(Text shown)
Siberian Inst. Plant Physiol. Biochem.
The mitochondria isolated from 3-day-old etiolated seedlings of Krasnodarsky 303 TV hybrid (W64A x Sg25) by the conventional method of differential centrifugation were used in the experiments. The mitochondrial pellet was resuspended in the solution containing 68 mM sucrose, 20 mM Na2HPO4, 4 mM KCl, 20 mM sodium succinate, 0.5 mM ATP, 10 mM MgCl2 and 50 mM Tris-HCl (pH 7.4). To translocate the plasmid DNA into mitochondria, 4-8 µg DNA of the pBR322 or pBR327 plasmid was added to the suspension (8-10 mg protein per 1 ml) and the mixture was incubated on ice bath for 30 min. The plasmid DNA that failed to bind to mitochondrial membrane was removed by thrice centrifugation of mitochondria. To protect mitochondria from possible contamination with nuclear DNA and to remove the plasmid DNA adsorbed on the surface of the mitochondrial membrane, the organelles were treated with pancreatic DNase (100 µg/ml) obtained from Serva (FRG). In the experiments on hybridization the electrotransfer of DNA from agarose gel to nitrocellulose membrane (Schleicher and Schuell) was performed in the Trans-Blot Cell apparatus (Bio-Rad) in tris-Borate buffer. The membrane was prehybridized in the standard solution at 65 C for 4 h and then hybridized with DNA of the pBR327 plasmid labelled with 32P GTP by means of nick-translation under the same temperature for 16 h. The nitrocellulose membrane was washed out and dried as described by Maniatis and exposed to X-ray film for some hours. The DNA was synthesized in mitochondria according to the method of Schegget and Borst (Biochim. Biophys. Acta 95:239-248, 1971) with the use of 32P ATP (specific radioactivity is 111 PBq mol-1). 32PNTP that failed to incorporate into the mitochondrial material was removed by centrifugation. To isolate and partially purify the mitochondrial DNA, the slightly modified method of Kemble et al. (Genetics 95:451-458, 1980) was followed. The DNA of pBR322 and pBR327 plasmids was purified by the method of alkaline extraction (Birnboim and Doly, Nucl. Acid. Res. 7:1513-1523, 1979) followed by gel filtration of the preparation on a column with sepharose CL-4B (Pharmacia, Sweden). Protein concentration in the mitochondrial fraction was determined by the Lowry method using bovine serum albumin as a standard. Electrophoresis of nucleic acids was performed in 0.8% agarose gel (Pharmacia). For radioautography the gel was dried and exposed to X-ray film for some days.
(End Text shown)
Things to do -
[a] Using the text on plasmid DNA in mitochondria, decide whether each statement agrees with it. Answer yes or no for each, and quote the exact words from the text that decide it.
(i) The mitochondria were isolated from 3-day-old etiolated seedlings.
(ii) After the plasmid DNA was added, the mixture was incubated at room temperature for 30 minutes.
(iii) Electrophoresis of nucleic acids was done in 1.5% agarose gel.
[b] Continue the text on plasmid DNA in mitochondria, starting after its last sentence.
The records aren't needed for this work.
(Material shown)
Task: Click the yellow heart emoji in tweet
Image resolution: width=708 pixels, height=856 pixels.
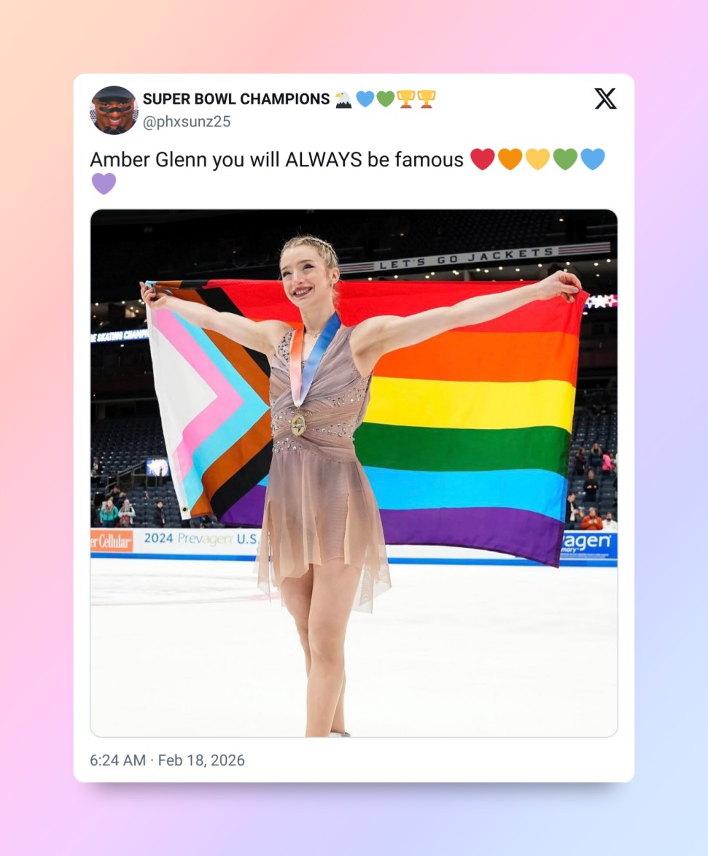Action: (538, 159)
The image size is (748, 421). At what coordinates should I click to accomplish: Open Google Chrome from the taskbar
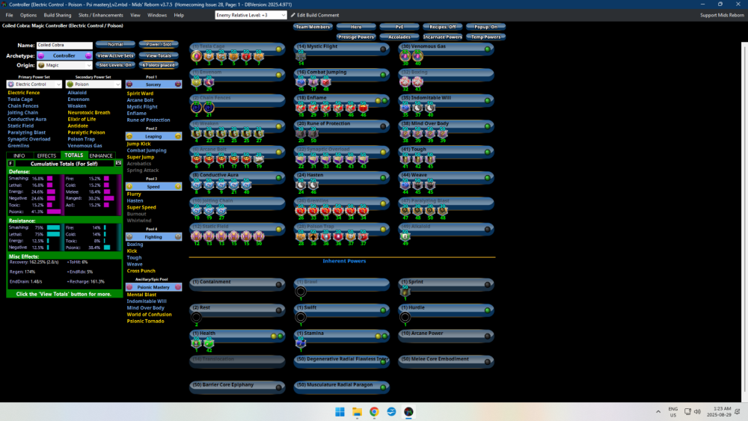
(End Material shown)
(Material shown)
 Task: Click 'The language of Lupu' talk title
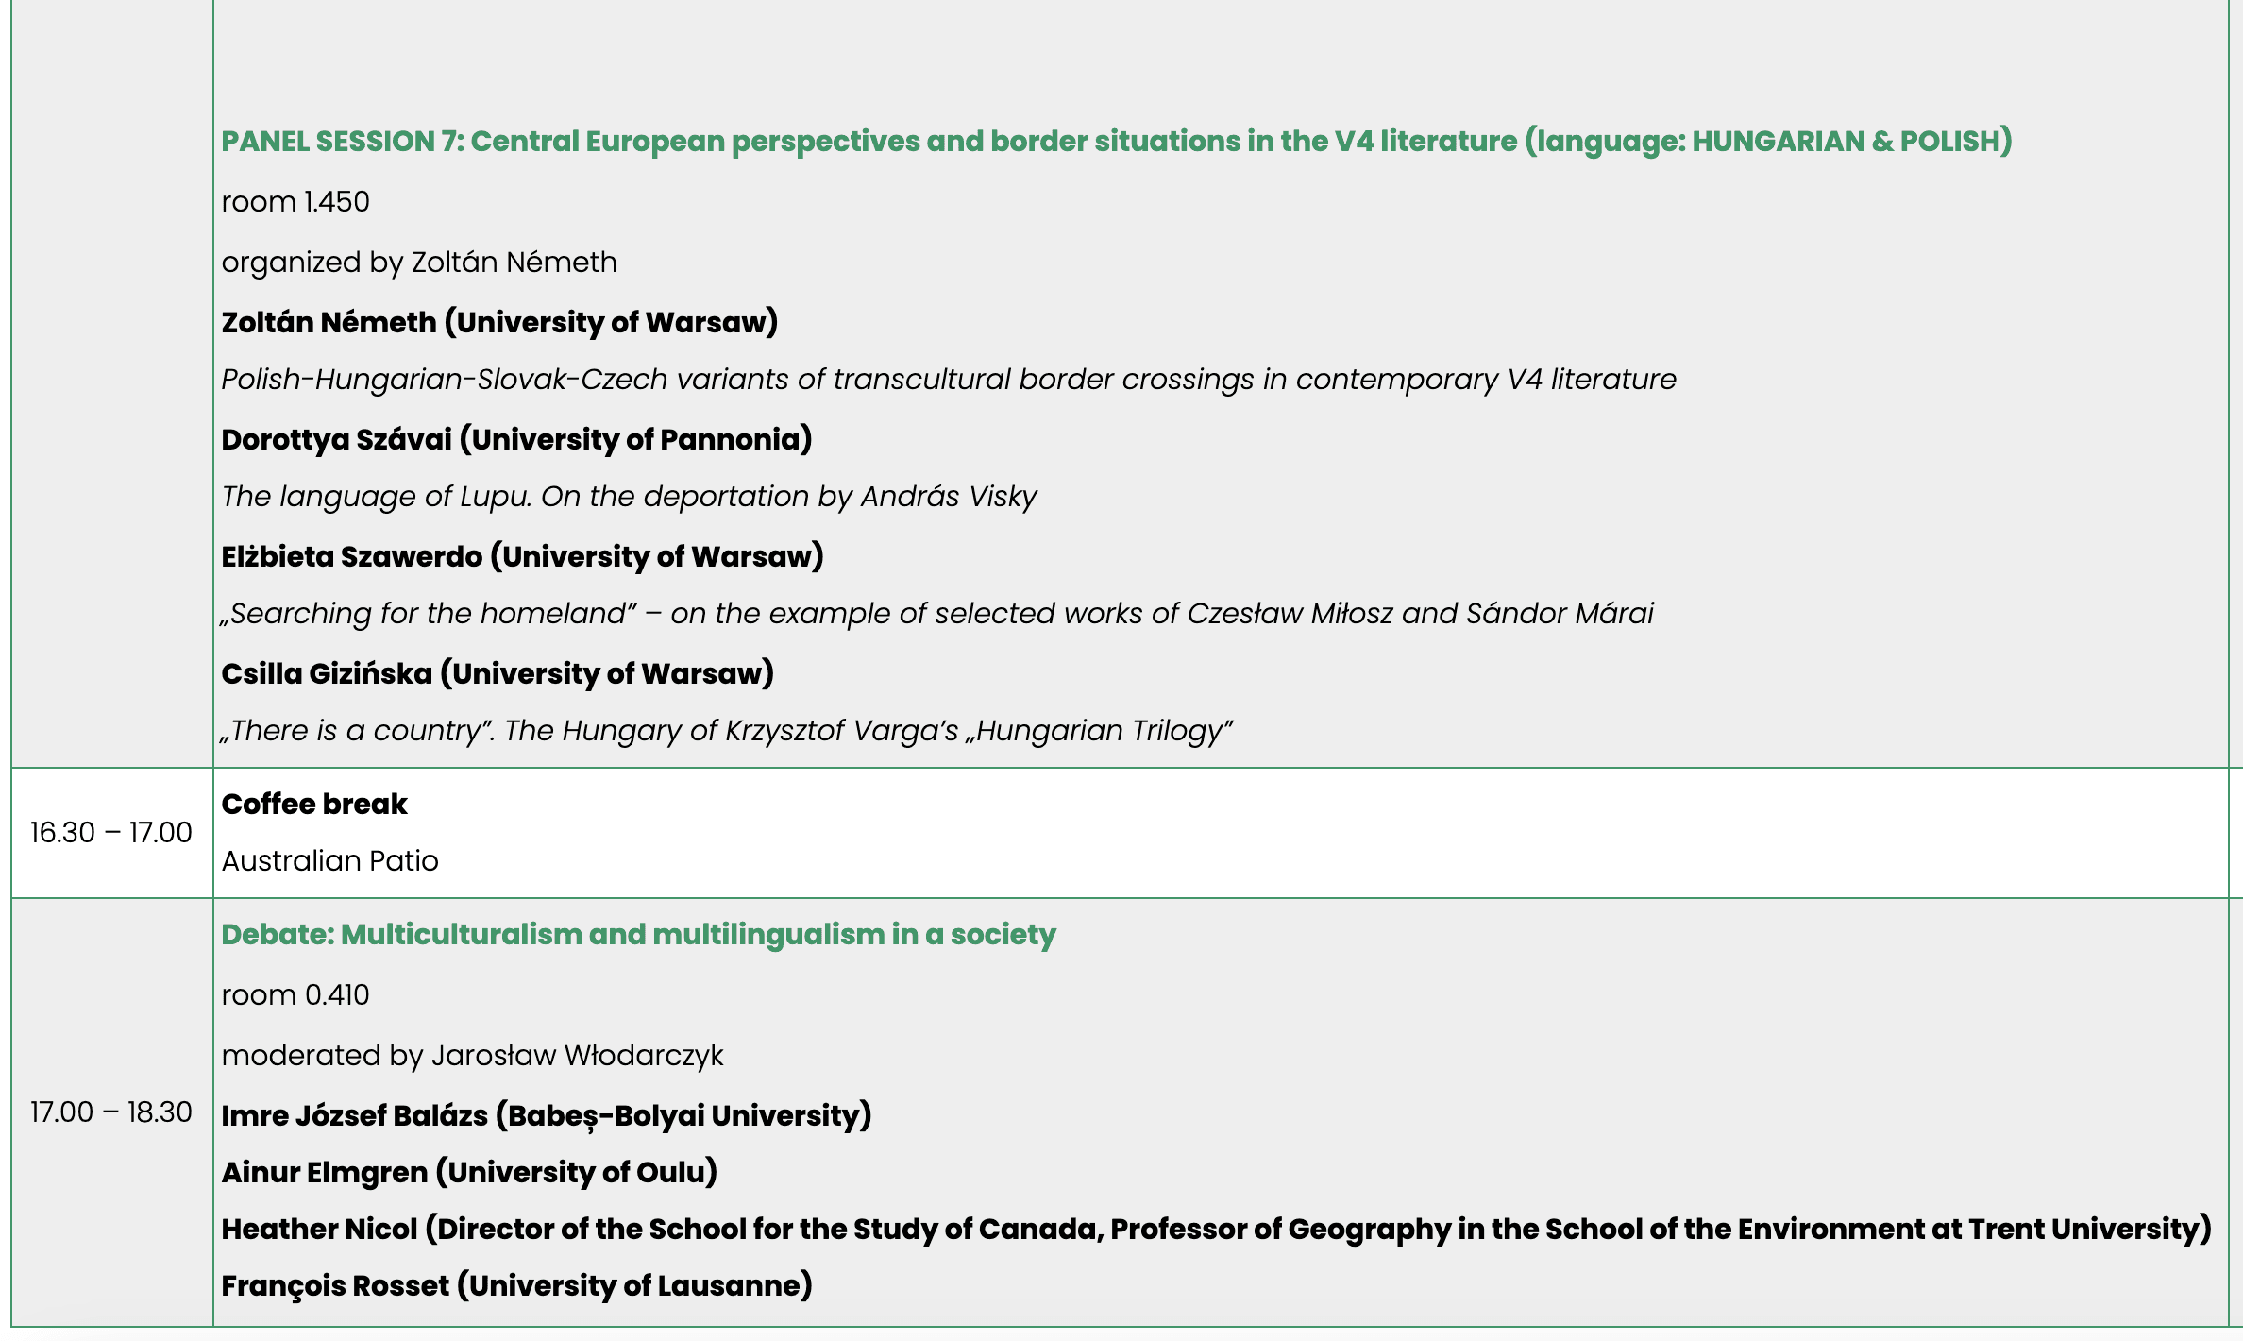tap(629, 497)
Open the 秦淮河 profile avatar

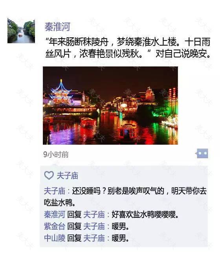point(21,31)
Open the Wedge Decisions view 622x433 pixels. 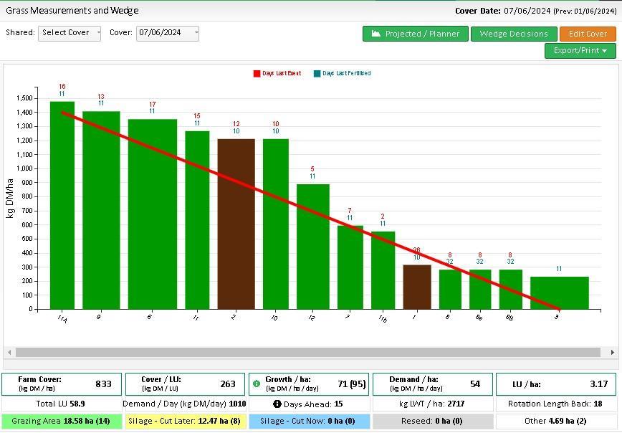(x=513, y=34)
(End Material shown)
(Material shown)
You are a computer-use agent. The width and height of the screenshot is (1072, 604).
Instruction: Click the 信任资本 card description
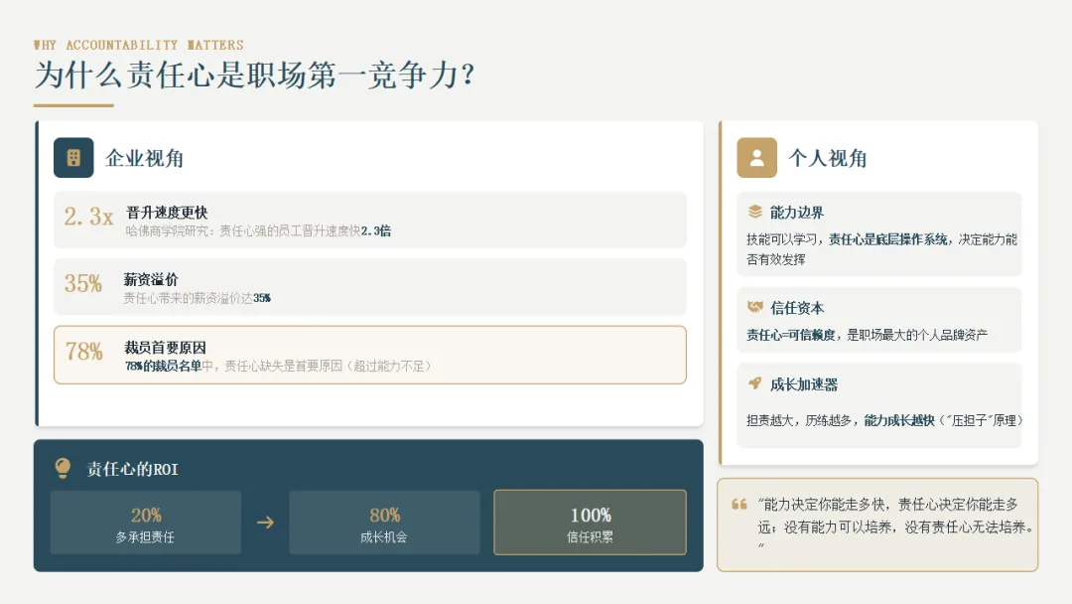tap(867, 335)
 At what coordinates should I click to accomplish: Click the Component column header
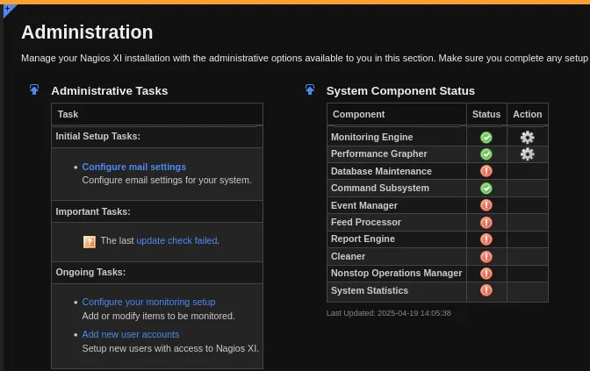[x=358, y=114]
(End Material shown)
Numbered answers -
[a]
(i) Yes: "The mitochondria isolated from 3-day-old etiolated seedlings"
(ii) No: "the mixture was incubated on ice bath for 30 min"
(iii) No: "Electrophoresis of nucleic acids was performed in 0.8% agarose gel (Pharmacia)"

[b]
Electrophoretic and Southern blot analyses of DNA of maize mitochondria incubated with the pBR327 bacterial plasmid vector and followed by DNase treatment showed that under the conditions indicated the plasmid DNA was effectively translocated into the inner space of the organelles (Fig. 1A, B). It should be noted that only certain physical forms of the plasmid DNA were able to penetrate into the mitochondria. The illegible spot in the lower part of the gel in the radioautograph of the DNA from the treated mitochondria (Fig. 1B4) is likely to result from hybridization of the probe with degradation products of the plasmid DNA.
Figure 1. Electrophoretic (A) and Southern blot hybridization (B) analyses of DNA in maize mitochondria incubated with pBR327 plasmid. 1, PstI-fragments of l phage DNA used as markers; 2, pBR327 plasmid DNA; 3, DNA of control mitochondria; 4, DNA of mitochondria incubated with pBR327 plasmid. B, Radioautography from hybridization of blot A with pBR327 plasmid labelled with 32P in the reaction of nick-translation.
Figure 2 shows the results of radioautographic study of the DNA synthesis in isolated mitochondria incubated with DNA of the pBR322 bacterial plasmid. Several fractions of 32P-labelled DNA were registered to appear during incubation of the plasmid-treated mitochondria under conditions favourable for DNA synthesis in organello. Electrophoretic mobility of these fractions corresponded to the high molecular DNA of mitochondria, the covalently closed circular form of the pBR322 plasmid and the fraction of plasmid-like mitochondrial DNA. The use of the bacterial plasmid as a template for DNA synthesis by mitochondrial DNA polymerase in intact organelles is further evidence of the effective translocation of the plasmid DNA into the inner mitochondrial space. Moreover, only the covalently closed circular form of the plasmid was determined in the mitochondria which seemed to indicate the primary translocation of this molecular form or its preferential involvement into mitochondrial DNA synthesis as compared to other plasmid forms (open, circle and linear molecule). Nevertheless, further study is needed to clarify the nature of DNA synthesis of the pBR322 vector plasmid in maize seedling mitochondria (replicative or reparative).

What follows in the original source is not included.